## Records supplied
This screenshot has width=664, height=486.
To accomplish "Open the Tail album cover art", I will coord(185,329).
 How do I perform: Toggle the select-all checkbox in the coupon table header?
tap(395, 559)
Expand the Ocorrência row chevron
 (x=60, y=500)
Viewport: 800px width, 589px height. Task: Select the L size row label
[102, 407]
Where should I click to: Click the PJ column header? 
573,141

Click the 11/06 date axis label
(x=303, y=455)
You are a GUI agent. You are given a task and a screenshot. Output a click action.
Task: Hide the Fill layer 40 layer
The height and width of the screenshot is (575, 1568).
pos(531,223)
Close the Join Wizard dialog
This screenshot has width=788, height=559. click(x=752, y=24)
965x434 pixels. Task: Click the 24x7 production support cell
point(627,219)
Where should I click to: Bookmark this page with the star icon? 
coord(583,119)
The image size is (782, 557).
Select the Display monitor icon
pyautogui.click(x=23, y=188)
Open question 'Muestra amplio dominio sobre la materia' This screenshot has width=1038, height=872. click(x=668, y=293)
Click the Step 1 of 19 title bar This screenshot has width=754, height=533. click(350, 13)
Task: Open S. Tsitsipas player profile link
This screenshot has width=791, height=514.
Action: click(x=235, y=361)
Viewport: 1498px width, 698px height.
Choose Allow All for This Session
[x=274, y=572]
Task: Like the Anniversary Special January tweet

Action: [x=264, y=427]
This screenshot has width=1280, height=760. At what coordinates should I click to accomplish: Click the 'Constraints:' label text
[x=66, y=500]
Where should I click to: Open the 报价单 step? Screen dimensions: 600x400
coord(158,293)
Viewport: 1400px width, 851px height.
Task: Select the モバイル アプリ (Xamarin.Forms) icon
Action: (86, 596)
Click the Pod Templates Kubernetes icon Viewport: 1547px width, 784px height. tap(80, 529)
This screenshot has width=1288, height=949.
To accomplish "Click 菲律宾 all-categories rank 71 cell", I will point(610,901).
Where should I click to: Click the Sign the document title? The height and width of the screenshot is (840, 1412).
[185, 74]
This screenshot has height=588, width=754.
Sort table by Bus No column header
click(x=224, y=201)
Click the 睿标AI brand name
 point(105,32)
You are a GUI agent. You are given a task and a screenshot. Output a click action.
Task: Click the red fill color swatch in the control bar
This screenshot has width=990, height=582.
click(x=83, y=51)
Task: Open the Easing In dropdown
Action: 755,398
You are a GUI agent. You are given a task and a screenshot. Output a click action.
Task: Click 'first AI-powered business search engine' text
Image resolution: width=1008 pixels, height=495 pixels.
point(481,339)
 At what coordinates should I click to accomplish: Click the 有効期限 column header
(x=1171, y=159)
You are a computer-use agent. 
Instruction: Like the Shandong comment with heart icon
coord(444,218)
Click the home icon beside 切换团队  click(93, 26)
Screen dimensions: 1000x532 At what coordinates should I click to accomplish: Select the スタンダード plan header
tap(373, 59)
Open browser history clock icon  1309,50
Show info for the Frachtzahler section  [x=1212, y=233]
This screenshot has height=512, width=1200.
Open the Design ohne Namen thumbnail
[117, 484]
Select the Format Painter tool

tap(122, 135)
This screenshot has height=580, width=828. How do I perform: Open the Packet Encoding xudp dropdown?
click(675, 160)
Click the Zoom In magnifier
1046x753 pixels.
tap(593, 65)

## How to complete this task
All that is wanted is a faithful reproduction of the line above with "Task: Click 'first", the line with "This screenshot has height=512, width=1200.", and every line in between.

## Answer area
Task: Click 'first AI-powered business search engine' text
Image resolution: width=1008 pixels, height=495 pixels.
point(481,339)
 At what coordinates should I click to accomplish: Click the 有効期限 column header
(x=1171, y=159)
You are a computer-use agent. 
Instruction: Like the Shandong comment with heart icon
coord(444,218)
Click the home icon beside 切换团队  click(93, 26)
Screen dimensions: 1000x532 At what coordinates should I click to accomplish: Select the スタンダード plan header
tap(373, 59)
Open browser history clock icon  1309,50
Show info for the Frachtzahler section  [x=1212, y=233]
This screenshot has height=512, width=1200.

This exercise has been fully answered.